Until hallucinations and IP/PII are fixed I don’t want this technology anywhere near my legal or personal documents.

Tasks like summarization and translation get extremely low hallucinations. The more a model "doesn't know" and "has to guess", the more it hallucinates. This isn't much of a problem with what i like to call "morphing" tasks.

>Until hallucinations and IP/PII are fixed I don’t want this technology anywhere near my legal or personal documents.

Good luck with that https://twitter.com/ai__pub/status/1644735555752853504

> Good luck with that. https://twitter.com/ai__pub/status/1644735555752853504

Is it fair to say these deals claimed to have been closed by the worlds largest law firms using OpenAI backed tooling double check all outputs at their own expense? Could this be a marketing stunt versus a real world usage that actually saved the firm money or time?
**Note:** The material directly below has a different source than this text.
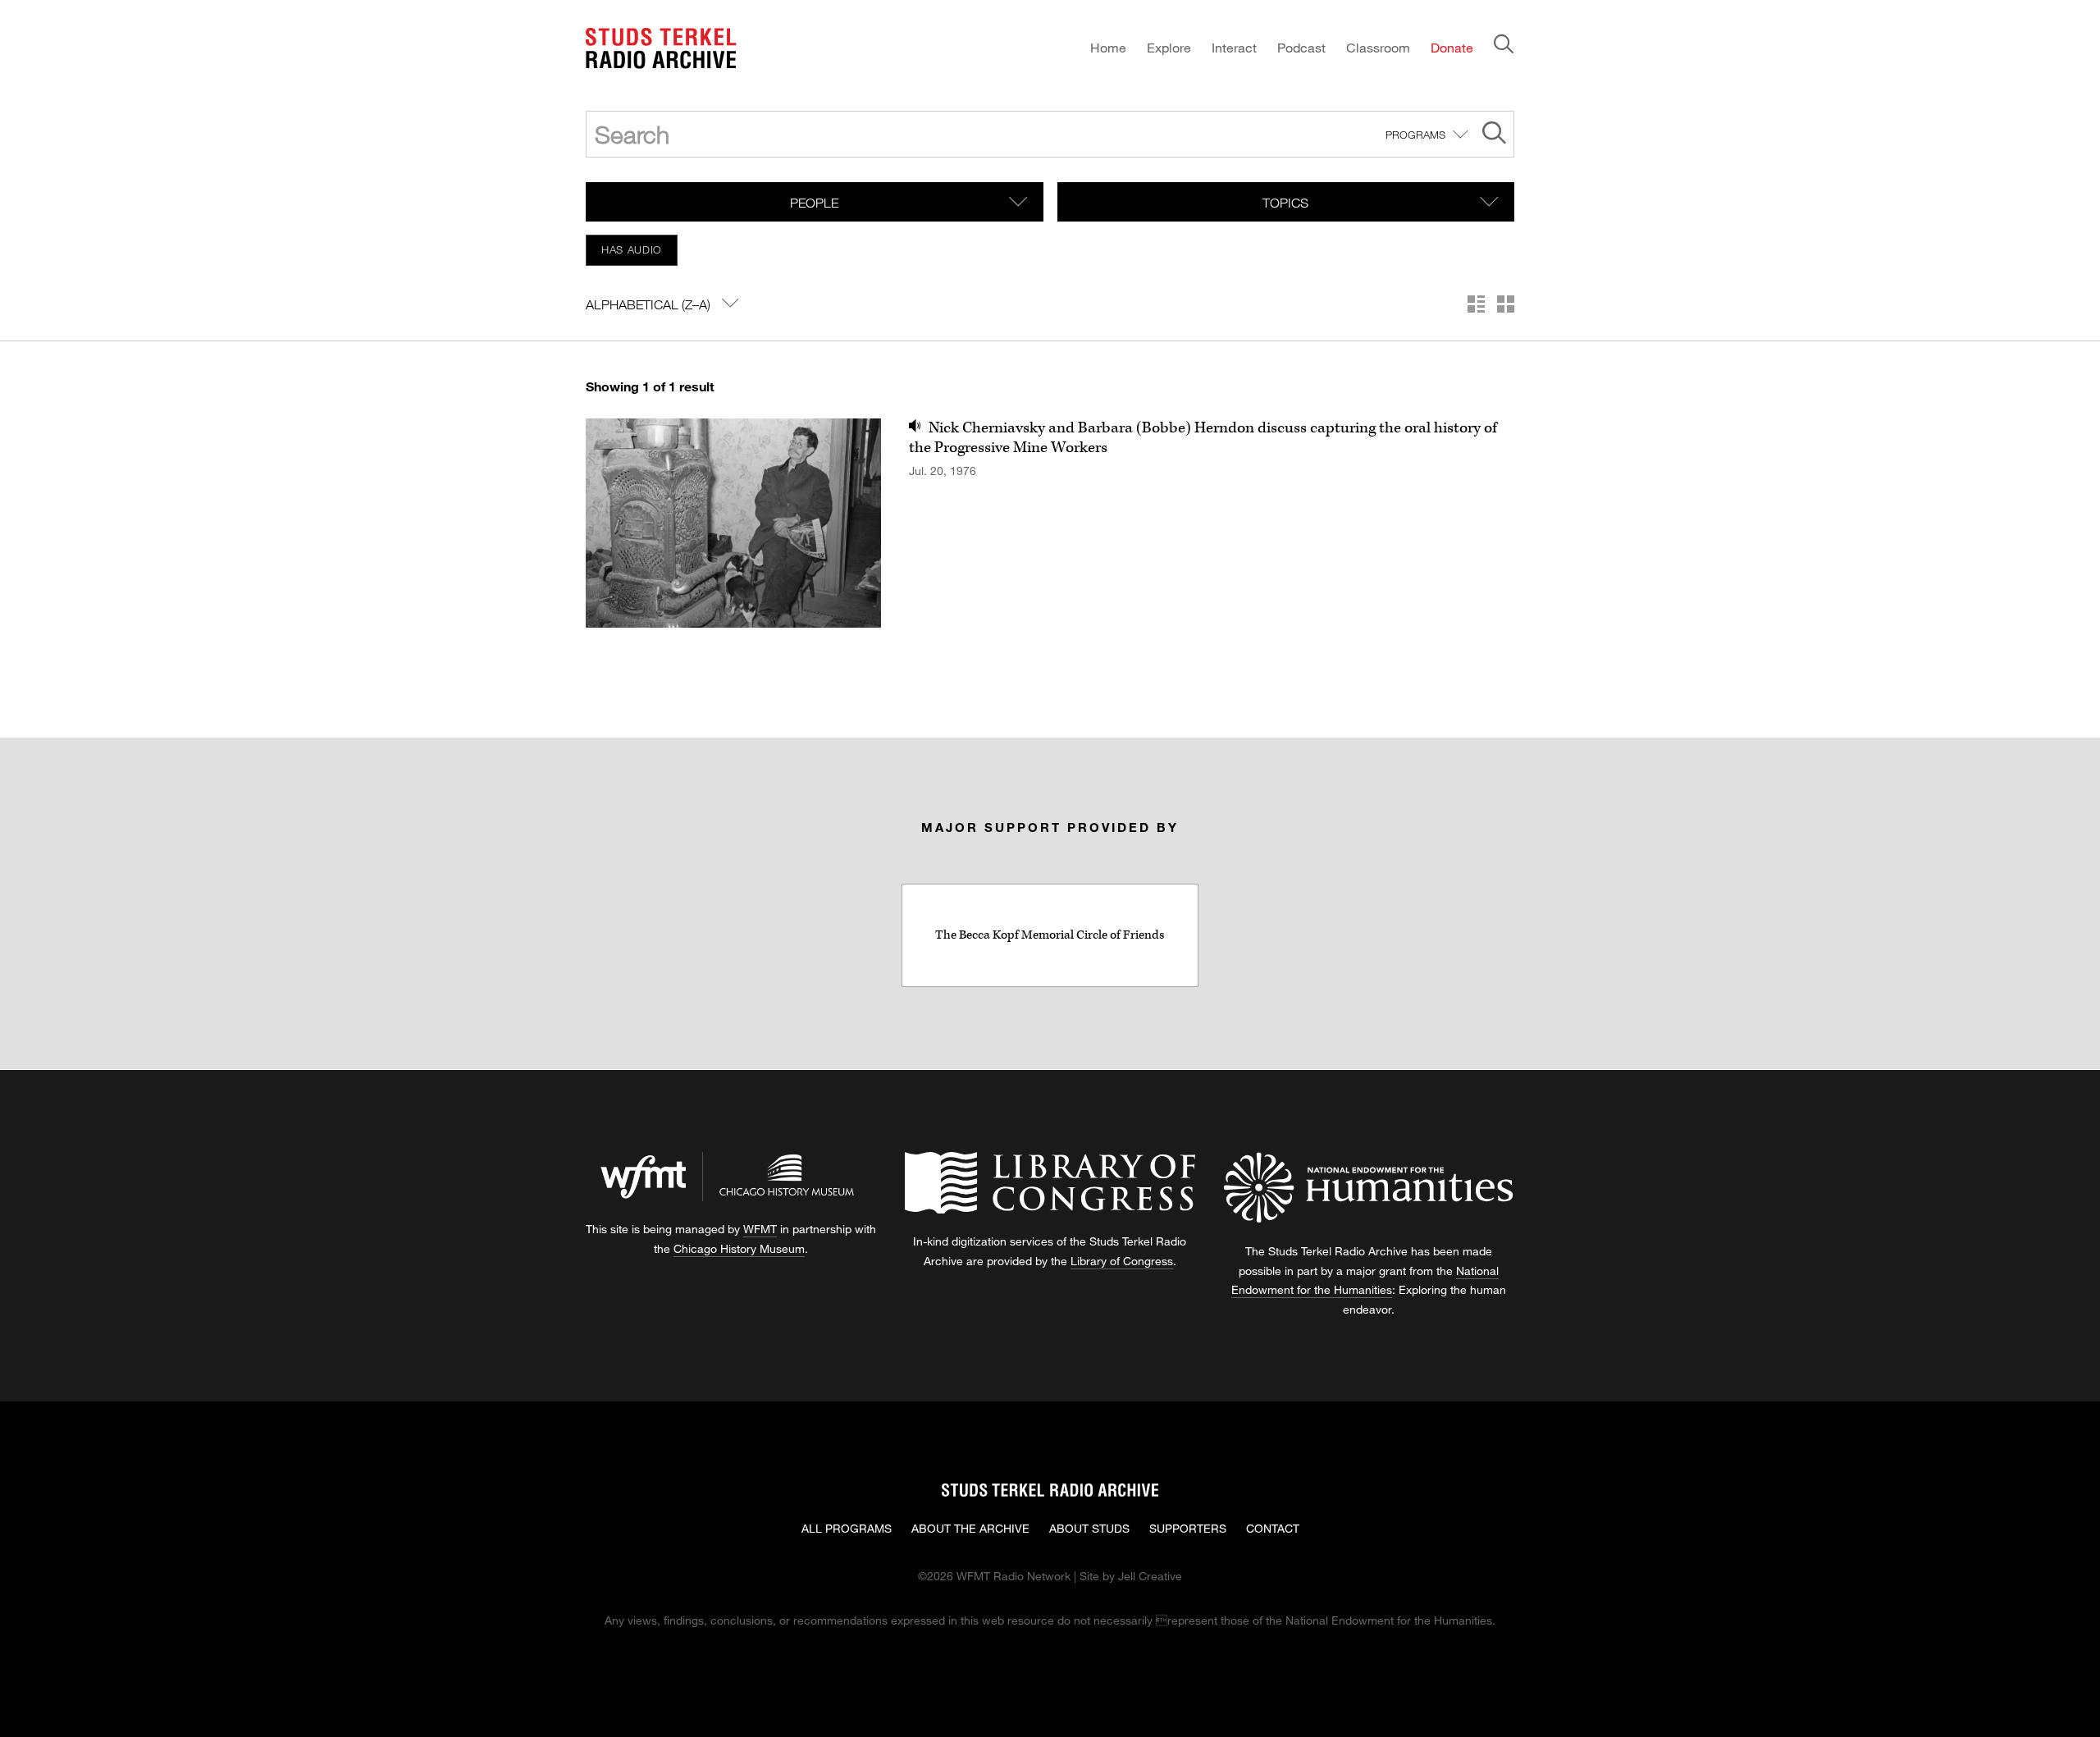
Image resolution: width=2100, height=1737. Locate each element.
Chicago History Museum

I've been using the ChatGPT API to do summarization of text from free-form documents. Not in the legal domain though, so no real regulatory risks. It works very well. I didn't see any hallucinations when spot checking, though of course I can't rule it out. But even if it only gets things 98% correct, that accuracy is good enough for my use case, and being able to programmatically feed these documents in instead of hiring multiple contractors to read through and parse out the data is a massive, massive time and money saver.

> Or for that matter the privacy implications of sharing such documents with entities like OpenAI that don’t respect IP?

Their permissions/organization model is a mess, but ChatGPT does offer the ability to opt out of data collection, at least for corporate accounts.

Image generators (midjourney, etc) are half LLM and still doing very impressive creation.